> **STATED EXERCISE**: Reproduce verbatim the lines of the records below, starting with the line that contains "What do you see at coordinates (824, 23)" and continuing through, and including, the line that contains "coordinates (302, 800).".

++++++++

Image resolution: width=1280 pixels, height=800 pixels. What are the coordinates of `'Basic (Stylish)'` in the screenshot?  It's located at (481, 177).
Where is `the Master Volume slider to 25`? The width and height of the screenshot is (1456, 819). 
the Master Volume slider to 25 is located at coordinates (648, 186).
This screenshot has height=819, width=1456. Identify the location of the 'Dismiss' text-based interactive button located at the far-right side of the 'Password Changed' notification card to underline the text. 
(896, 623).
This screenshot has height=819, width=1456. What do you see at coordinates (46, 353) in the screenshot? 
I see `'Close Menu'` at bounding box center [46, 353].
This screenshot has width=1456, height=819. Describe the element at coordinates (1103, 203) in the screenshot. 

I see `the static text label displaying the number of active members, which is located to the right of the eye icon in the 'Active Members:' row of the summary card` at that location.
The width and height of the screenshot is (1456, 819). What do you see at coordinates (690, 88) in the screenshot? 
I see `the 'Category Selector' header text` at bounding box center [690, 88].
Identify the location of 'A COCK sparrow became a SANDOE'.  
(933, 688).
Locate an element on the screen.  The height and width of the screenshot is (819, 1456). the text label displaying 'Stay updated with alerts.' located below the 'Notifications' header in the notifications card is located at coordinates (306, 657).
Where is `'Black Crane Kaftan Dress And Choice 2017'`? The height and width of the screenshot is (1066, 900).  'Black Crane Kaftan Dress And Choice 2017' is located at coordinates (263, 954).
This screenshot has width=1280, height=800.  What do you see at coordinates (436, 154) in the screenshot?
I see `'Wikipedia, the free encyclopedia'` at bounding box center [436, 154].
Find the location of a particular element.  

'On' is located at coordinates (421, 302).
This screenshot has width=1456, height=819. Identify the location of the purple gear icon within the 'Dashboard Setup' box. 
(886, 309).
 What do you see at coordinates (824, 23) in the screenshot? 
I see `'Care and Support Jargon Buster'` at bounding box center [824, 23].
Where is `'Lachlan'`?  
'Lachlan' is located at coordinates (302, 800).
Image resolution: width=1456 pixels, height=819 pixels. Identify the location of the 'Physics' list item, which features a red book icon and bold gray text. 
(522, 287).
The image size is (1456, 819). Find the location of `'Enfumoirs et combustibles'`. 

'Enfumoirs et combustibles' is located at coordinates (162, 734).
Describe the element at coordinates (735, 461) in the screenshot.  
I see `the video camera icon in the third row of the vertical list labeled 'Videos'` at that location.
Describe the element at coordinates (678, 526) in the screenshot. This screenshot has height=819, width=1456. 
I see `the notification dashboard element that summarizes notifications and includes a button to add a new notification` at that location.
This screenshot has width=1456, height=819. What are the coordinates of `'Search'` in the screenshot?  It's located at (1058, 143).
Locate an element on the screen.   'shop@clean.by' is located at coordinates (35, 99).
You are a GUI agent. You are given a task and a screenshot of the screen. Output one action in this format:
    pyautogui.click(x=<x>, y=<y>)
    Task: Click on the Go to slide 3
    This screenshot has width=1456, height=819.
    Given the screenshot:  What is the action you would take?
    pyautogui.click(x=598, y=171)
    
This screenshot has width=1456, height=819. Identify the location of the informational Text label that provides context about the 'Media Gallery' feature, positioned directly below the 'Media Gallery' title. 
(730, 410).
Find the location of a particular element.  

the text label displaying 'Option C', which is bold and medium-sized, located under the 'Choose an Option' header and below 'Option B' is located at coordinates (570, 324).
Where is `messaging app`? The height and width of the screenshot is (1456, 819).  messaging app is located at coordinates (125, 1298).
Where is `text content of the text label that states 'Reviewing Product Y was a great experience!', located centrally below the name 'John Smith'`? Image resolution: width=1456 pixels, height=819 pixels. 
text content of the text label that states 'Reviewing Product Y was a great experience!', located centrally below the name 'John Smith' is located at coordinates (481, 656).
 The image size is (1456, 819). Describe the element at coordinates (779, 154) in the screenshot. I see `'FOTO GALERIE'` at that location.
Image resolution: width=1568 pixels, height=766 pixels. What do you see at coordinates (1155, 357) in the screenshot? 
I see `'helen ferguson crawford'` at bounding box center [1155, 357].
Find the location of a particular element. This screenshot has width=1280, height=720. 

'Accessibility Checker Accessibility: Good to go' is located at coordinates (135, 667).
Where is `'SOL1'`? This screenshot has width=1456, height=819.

++++++++

> **TASK ANSWER**:
 What do you see at coordinates (824, 23) in the screenshot? 
I see `'Care and Support Jargon Buster'` at bounding box center [824, 23].
Where is `'Lachlan'`?  
'Lachlan' is located at coordinates (302, 800).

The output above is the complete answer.